Hardware implementation of Boolean functions in Programmable Logic Array (PLA) can serve as an initial prototype for software implementation. PLA consists of AND-matrix and OR-matrix. Rows of the AND-matrix define terms and OR-matrix serves for accumulation some of them into the binary outputs, Fig.1.



Fig.1. Structure of PLA

The set of *p* terms produced by AND-matrix (a term vector) can be generated in parallel, each term in one bit of the computer word. If the capacity *w* bits in a single word is not enough,  $\lceil p/w \rceil$  computer words can be used to accommodate all the terms. The terms are evaluated in *n* steps, one input Boolean variable at a time. Two masks m0(x) and m1(x) of length *p* bits are maintained for each variable *x*. The masking bit of mask mv(x), v = 0,1, in a position of term *t* is denoted mv(x, t) and has the following value:

if x occurs in t, then mv(x, t) = v

if !x occurs in t, then mv(x, t) = !v

if x does not occur in t, mv(x, t) = 1.

Two masks for each variable are generated only once, at the beginning, based on their occurrence in PLA terms. The term vector is initialized to all ones and then a sequence of masks is applied to it using the bitwise logical AND operation. For variable x mask mv(x) is used depending on the input value x = v. All the terms are thus updated in parallel by the bitwise AND operation and the (full) width of computer word is utilized.

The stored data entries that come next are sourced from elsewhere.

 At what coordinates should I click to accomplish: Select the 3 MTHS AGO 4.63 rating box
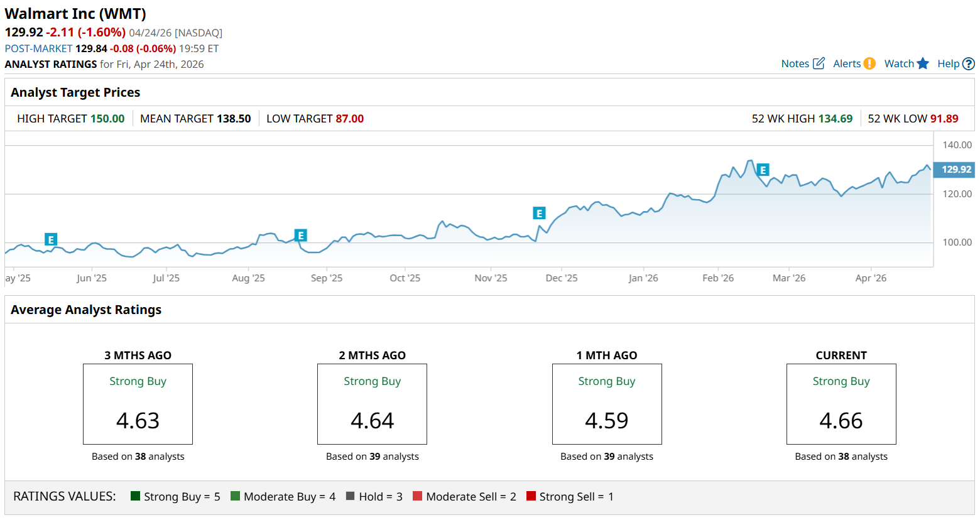138,404

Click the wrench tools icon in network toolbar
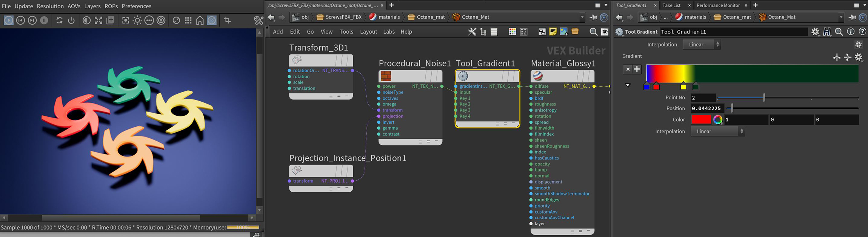[x=472, y=32]
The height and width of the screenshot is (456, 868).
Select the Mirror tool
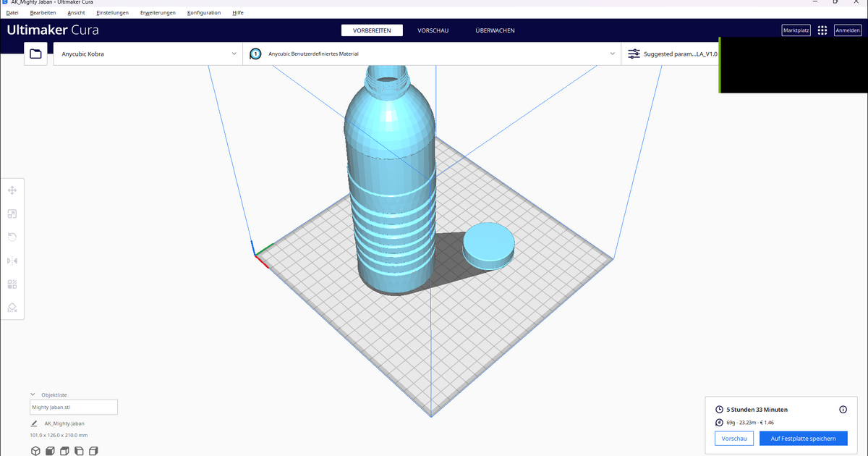(12, 261)
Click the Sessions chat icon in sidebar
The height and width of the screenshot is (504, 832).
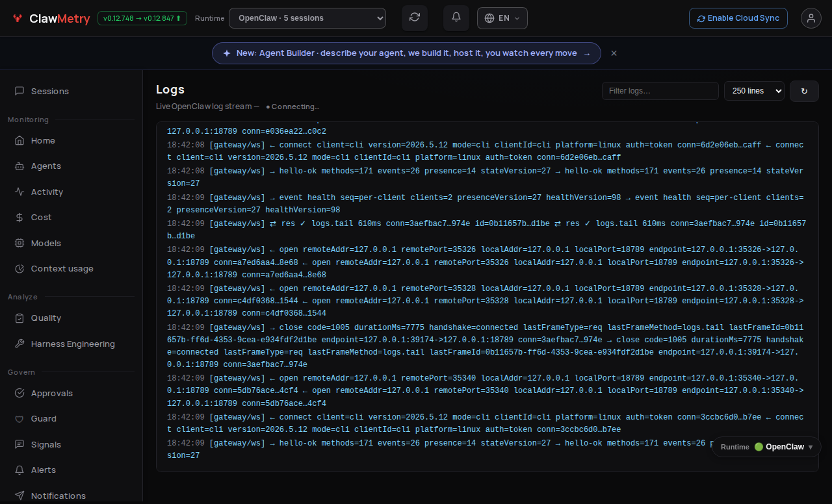click(x=20, y=91)
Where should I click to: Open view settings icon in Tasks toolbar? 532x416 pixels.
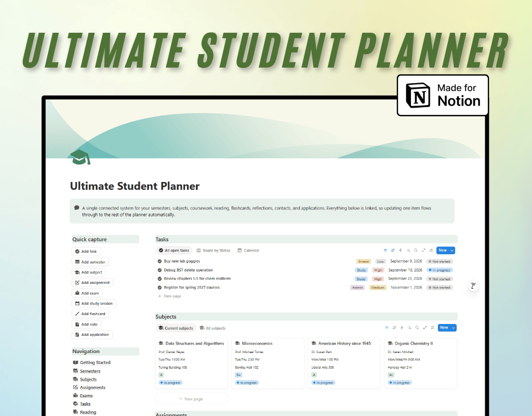pyautogui.click(x=431, y=250)
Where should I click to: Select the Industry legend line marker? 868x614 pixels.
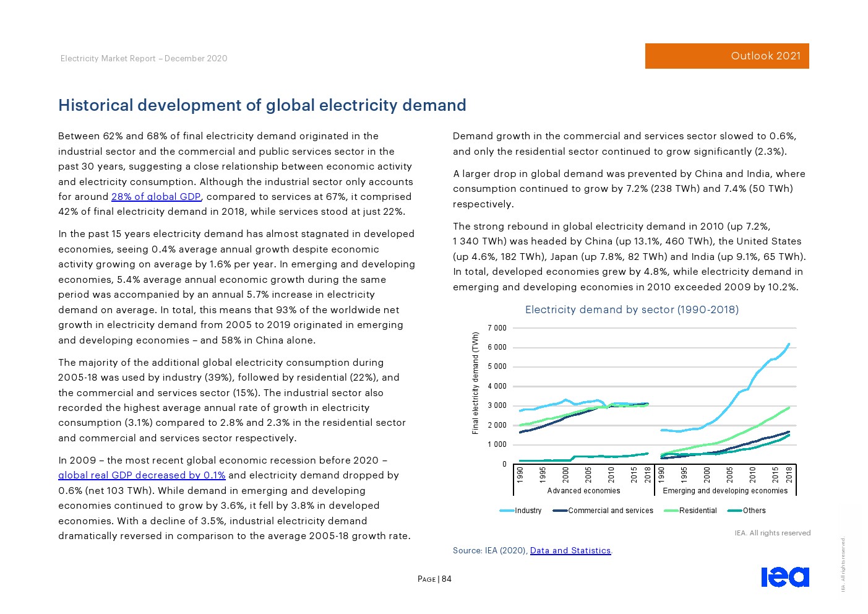tap(507, 511)
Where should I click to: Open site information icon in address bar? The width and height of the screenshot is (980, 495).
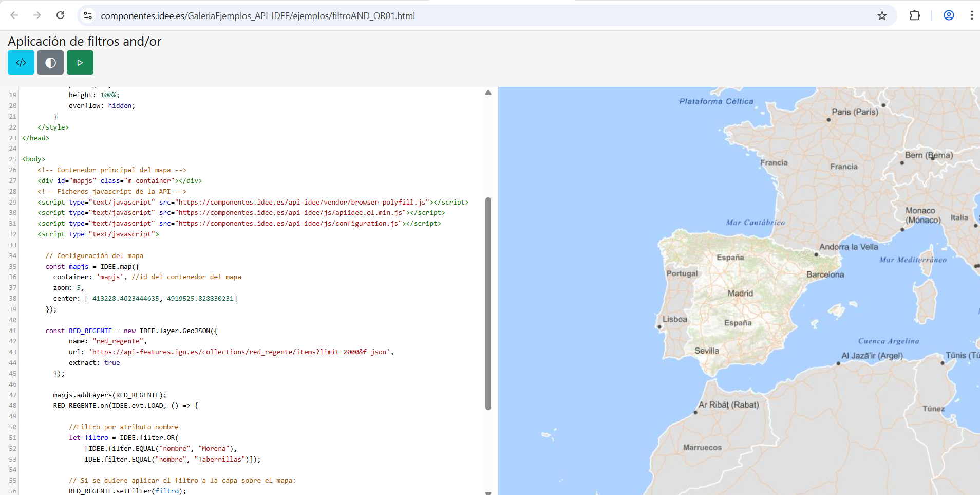point(88,16)
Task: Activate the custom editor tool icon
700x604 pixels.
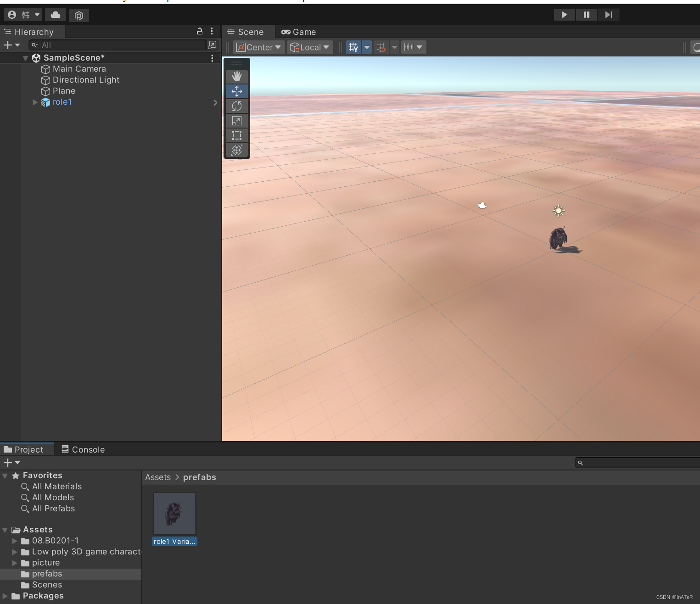Action: pyautogui.click(x=237, y=150)
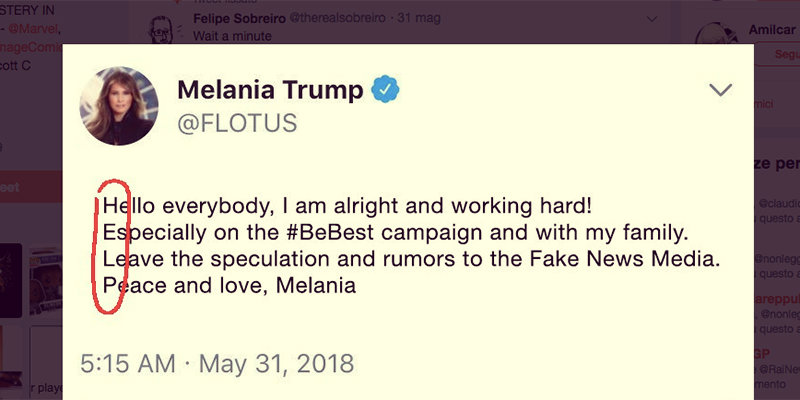Open the tweet options chevron menu
This screenshot has width=800, height=400.
(x=721, y=91)
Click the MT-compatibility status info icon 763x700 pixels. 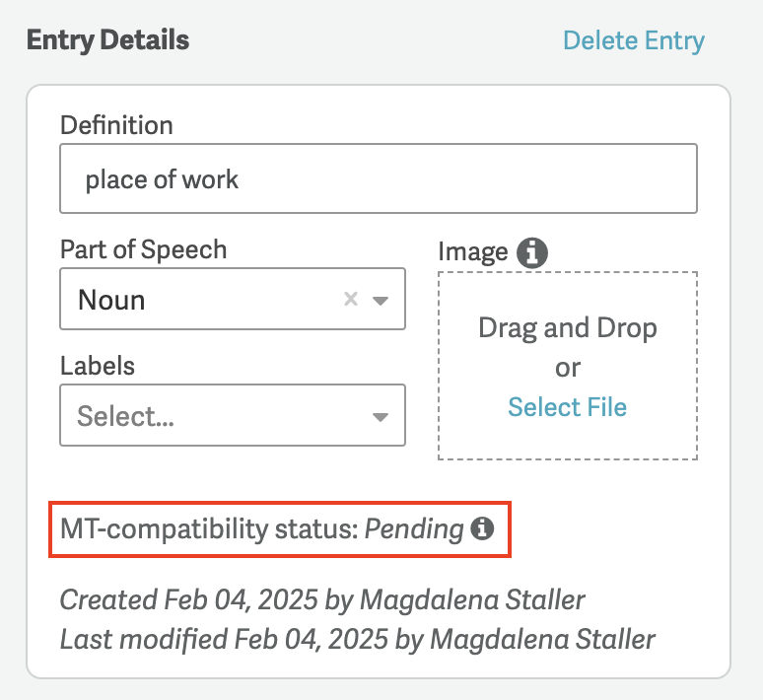482,528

As soon as all terms are ready, we have to emulate OR-matrix – apply bitwise OR operation selectively to certain bits. Another set of r masks will be used for r outputs. Unused terms in the term vector are masked out and if at least a single 1 remains, the result TRUE. The memory size for storing all sets of masks is thus

space =  $(2n + r) \lceil p/w \rceil$  words (5) and time complexity is

$$\operatorname{ime} = \operatorname{C}_1 n + \operatorname{C}_2 r, \tag{6}$$

where  $C_1$  and  $C_2$  are execution times in clock cycles related to mask applications.

If the number of terms p is less than the number of variables n, a dual evaluation method may be more advantageous. The relevant terms are generated one after another from the input vector using again two sets of masks. As soon as the term vector is assembled, the outputs are generated the same way as before.

Similarly, if p < r, we can create the output vector faster by ORing p partial vectors mv(t); partial vector mv(t), v = 0,1, is selected if term t = v. Space and time complexities under all conditions are:

$$space = \begin{cases} 2n \lceil p/w \rceil \\ 2p \lceil n/w \rceil \end{cases} + \begin{cases} r \lceil p/w \rceil \\ 2p \lceil r/w \rceil \end{cases}$$
(7)  
$$time = \begin{cases} C_1n \\ C_3p \end{cases} + \begin{cases} C_2r \\ C_4p \end{cases}$$
(8)  
$$conditions : \begin{cases} p \ge n \\ p < n \end{cases} + \begin{cases} p \ge r \\ p < r \end{cases}$$

**Example:** 

Size of full tables for two sample PLAs is given:

TABLE 1. PARAMETERS OF PLA1 AND PLA2

|      | n  | r | р  | X   | size [B] |
|------|----|---|----|-----|----------|
| PLA1 | 13 | 8 | 31 | 175 | 8192     |
| PLA2 | 11 | 8 | 53 | 632 | 2048     |

Data structures for emulation of two PLAs with w = 8 bits according to (5) take up only 156 and 268 bytes, respectively. Time complexity is n + r = 21 and 19 time steps provided that  $C_1 \approx C_2$ . (End of example.)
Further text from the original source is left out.